Denny Park Apartments, 230 Eighth Ave. N., offers 50 units located over street-level commercial space. The units range from studios to three-bedroom apartments and are targeted to families and individuals with incomes under 60 percent of the area median income. Ten units are reserved as transitional housing for homeless families.
Three of the two-bedroom apartments and two of the three-bedroom apartments provide Holly Park replacement housing and are available to extremely low-income households who have incomes lower than 30 percent of the Area Median Income.
Denny Park Apartments is the first project nationally to receive funding under the new Green Communities Initiative, a five-year, $550 million commitment to build more than 8,500 environmentally-friendly affordable homes across the country. This initiative is a partnership of The Enterprise Foundation, Enterprise Social Investment Corporation (ESIC) and the National Resources Defense Council.
Some of the major sustainable design features include the use of low VOC, low-toxic finishes, a centralized hydronic heat system, a high-efficiency water heater and an abundant use of daylight to reduce reliance on artificial light. The building also features a stormwater collection system that helps irrigate the landscaping.
The building was designed by Runberg Architectural Group and constructed by The RAFN Co.
The Pantages Apartments.
Pantages Apartments' 49 units are helping to house low- and extremely low-income families. Eleven units are reserved as transitional housing for homeless families. Ten of the two-bedroom apartments serve as replacement housing for the Holly Park redevelopment.
Pantages is named after the home's original owner and founder of the Pantages Theater chain from the early 1900s. CHHIP has restored the original house facade and structure of the house to serve as housing, as well as the entry to the new apartments.

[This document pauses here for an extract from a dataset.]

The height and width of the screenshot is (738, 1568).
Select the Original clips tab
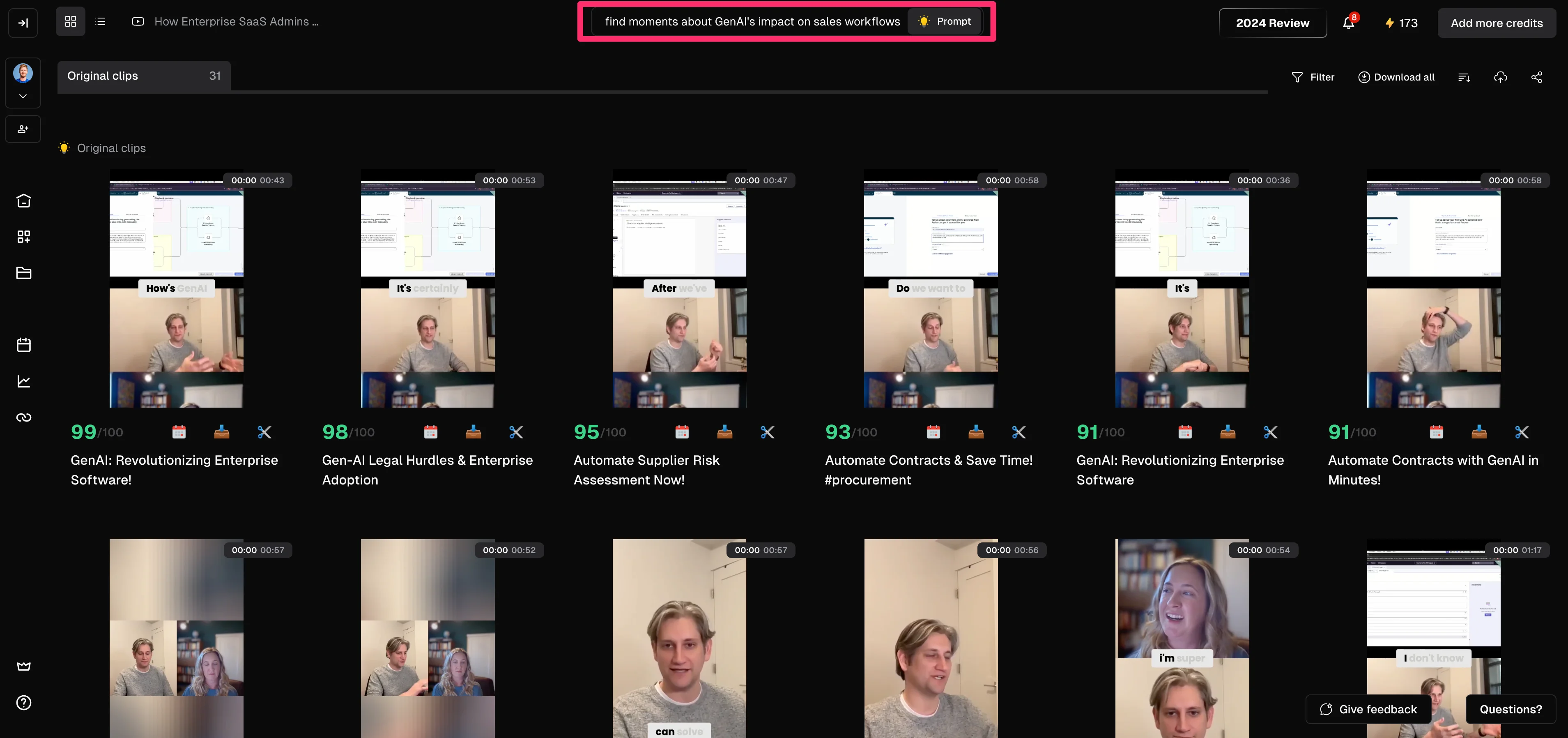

Pantages is the eighth affordable housing project in Seattle to be built in accordance with Seattle’s SeaGreen standards for environmentally-conscious development. SeaGreen guidelines encourage projects to incorporate green practices, coordinating them into development, design and construction efforts in a holistic manner. Pantages is an example of a project that included all SeaGreen essential action items and then went beyond SeaGreen to reach for a 3-Star BuiltGreen rating.
Some of the major sustainable features at Pantages include the use of low VOC paint on the interior surfaces, a rain screen system behind the exterior siding to promote longevity of materials and resistance against mold growth, energy efficient refrigerators, natural linoleum and carpet with recycled content for the flooring, salvaged and reused materials and the use of salvaged materials.
Funded partially by the City of Seattle Office of Housing, Pantages also received City financial incentives for green building including Seattle City Light’s BuiltSmart for Affordable Housing, HomeWise weatherization, and BuiltGreen Incentive Program funds.
The City Office of Housing contributed $2.5 million dollars to this $9.9 million dollar project, which was developed by Capitol Hill Housing, designed by Stickney Murphy Romine Architects and built by Walsh Construction.